ACHIEVE YOUR GREATNESS – Q&A WITH CORELLI COLLEGE
Ahead of our second pilot of our school arts education programme, Achieve Your Greatness, we sat down with Shermaine, Arts College Manager, at Corelli College to chat about the current state of arts education in the UK, why it’s so important, the impact of the first AYG pilot and what she hopes to gain from the next AYG project. We’ll be running our Achieve Your Greatness programme between 17th – 26th Oct at Corelli College and Plumstead Manor, thanks to the generous support of BBC Children In Need and the Ernest Cook Trust.
Please take a moment to describe your role at Corelli College.
I’m the Arts College Manager, which means I devise and facilitate all arts projects and help other staff understand the wider possibilities of the arts and creativity. I’m also a cultural leader with A New Direction, which bridges the gap between Arts Council England and schools.
As Sir Ken Robinson says, it’s hugely important to me that kids find their element by looking at what’s happening in their school and by being creative. When kids get involved in the arts they realise that the world is bigger than themselves and they go through a process of self-discovery. That’s why I think arts education projects are important, because they expand the kids’ horizons. In our case they help them feel confident going into London; it becomes accessible, when before, even though it’s on their doorstep, it may have felt out of reach.
What changes have you seen in arts education provision since working at Corelli? And what do you consider to be the impact of these changes?
When I first came here, creativity was at the core of everything that we do. Now it doesn’t feel like it is and I think all schools are dealing with this, which is probably to do with lack of funding.
We used to do a lot of cross-curricular projects where staff and students would go off timetable for a couple of days. Now there are other priorities both at our school and also nationally so we don’t do as many collaborative projects.
The impact on the students is that they may lose out on some of that innovative work. So we find things to help fill the gaps, for example signposting kids to organisations that do have funding which they can get involved with in their own time.
Your Achieve Your Greatness experience.
What made you want to work with the Abram Wilson Foundation and why did you decide AYG sounded like a good project?
We had worked with Abram in the past and I remember the feedback from staff. They raved about this musician who they’d worked with and of course that musician was Abram.
I also liked the sound of the project and it was nice that it was at a pilot stage so I had a chance to feed into it.
What were the successes? Were there any challenges?
The themes were a huge success. I have to admit I was worried about tackling complex issues such as stereotypes, prejudices and racism, but I was overwhelmed with how well the kids responded to them.
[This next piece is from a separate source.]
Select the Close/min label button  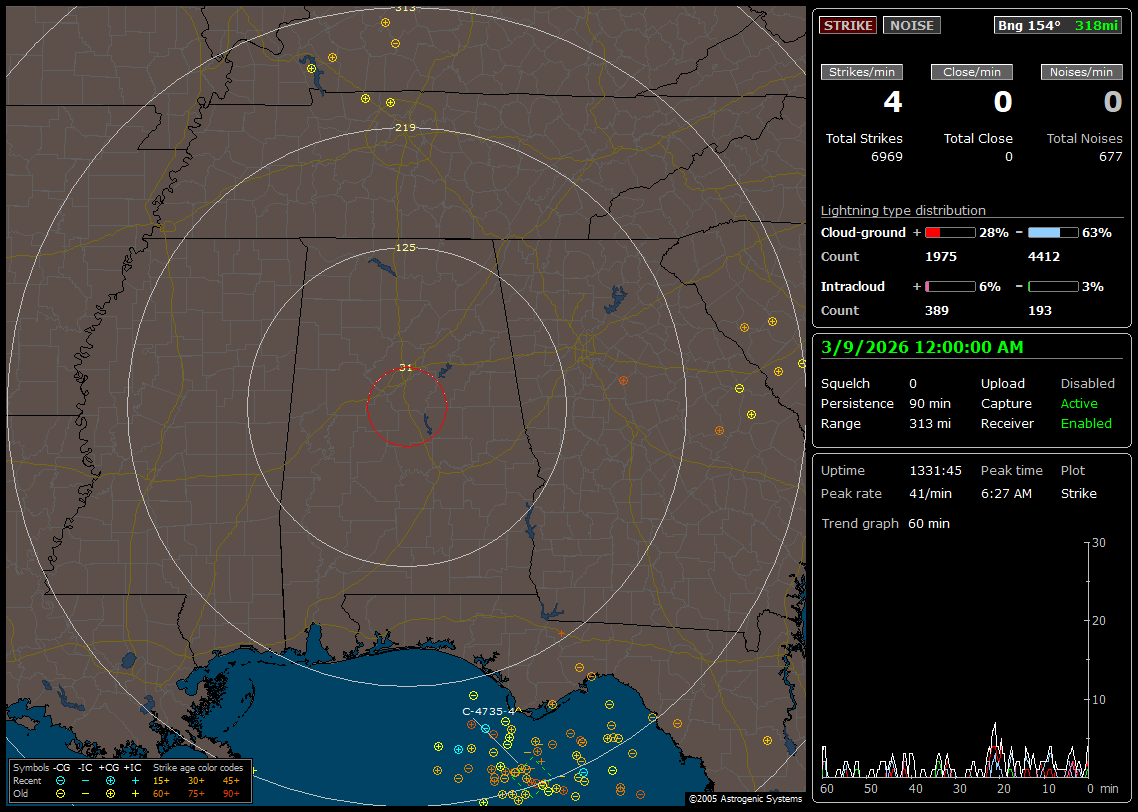(972, 72)
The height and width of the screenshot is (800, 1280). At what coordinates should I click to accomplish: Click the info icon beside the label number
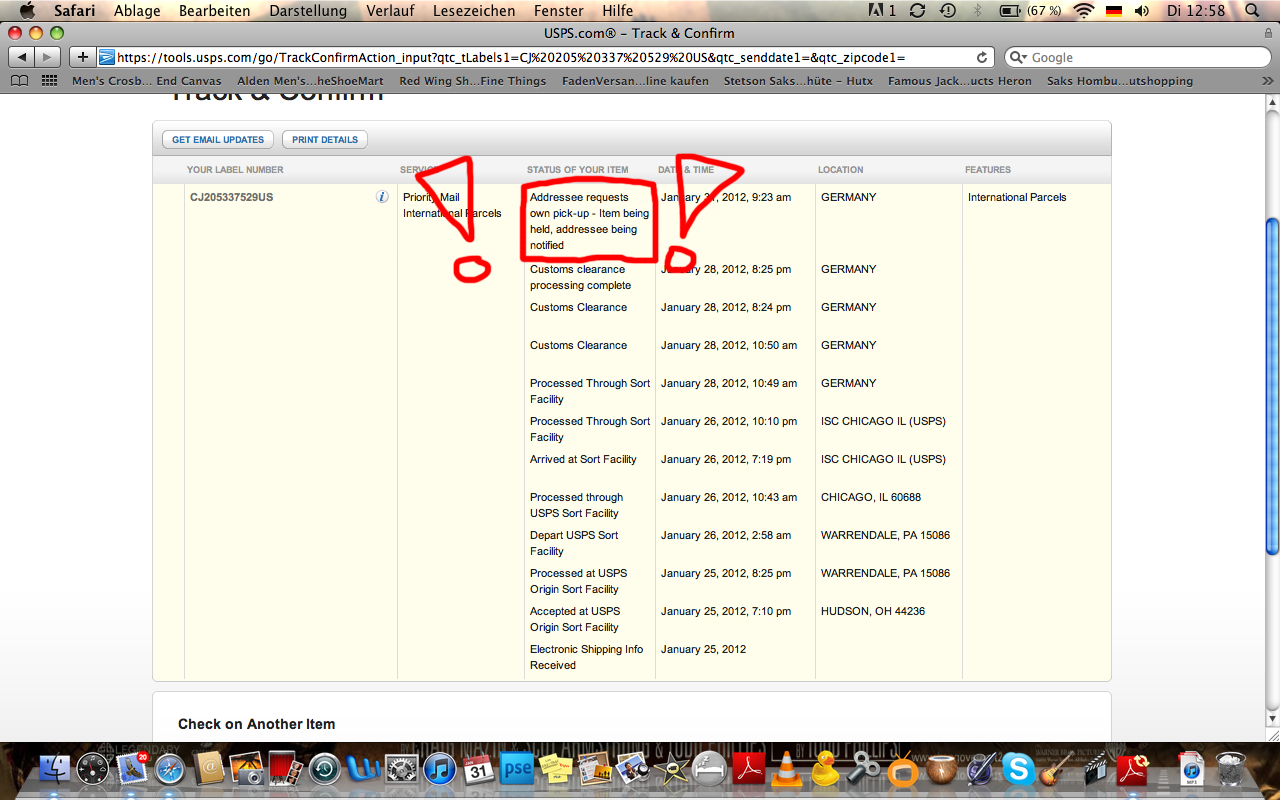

The process was also just as good as the end product. We were immersed and I loved being able to react to the kids’ work. It felt like it was always changing. It’s important that the kids have an opportunity to fail. In the arts that’s how you find your best work – through your biggest failures.
What useful skills did your students learn? Did the programme relate to other subjects the students take in school?
They learnt how to devise new things. They discovered new strengths. They had to do a lot of team work. I noticed improved confidence, emotional resilience and improved relations between staff and kids.
As well as learning artistic skills like music and ends students learnt how to share their ideas and compromise on them.
Were any teachers involved? What did they learn/how did they benefit?
Our visual art teacher, Sam gained new group skills. He was much more used to kids working individually and I think it was good for him to see kids working differently. It’s a really positive thing for teachers to see kids who are considered quite difficult working positively instead of being sent out of the class because they fidget too much, in this case they’re allowed to move around!
What has been your favourite memory so far from AYG?
I have lots of little memories, like one student doing a little dance and I asked, “Can you explain what that was?”And she said it was a treble clef. And I thought you’re only in year 7, I loved that. And another was so excited he couldn’t keep still. He saw all the things that he could achieve. They all did. They ended up making these exciting abstract pieces from a really strange starting point and they discovered all sorts of things about themselves.
And what are you looking forward to about the next AYG project?
This year there’s going to be more live jazz music, which I’m looking forward to. I’m also looking forward to working with students I haven’t met yet. When you’ve done a project before you have a better understanding of it. So I’m intrigued about what they’ll devise and I want them to be proud of it. It also helps you get to know them in a different way throughout their school journey. I can target them for other projects because I’ve got to know them at the beginning, at Year 7.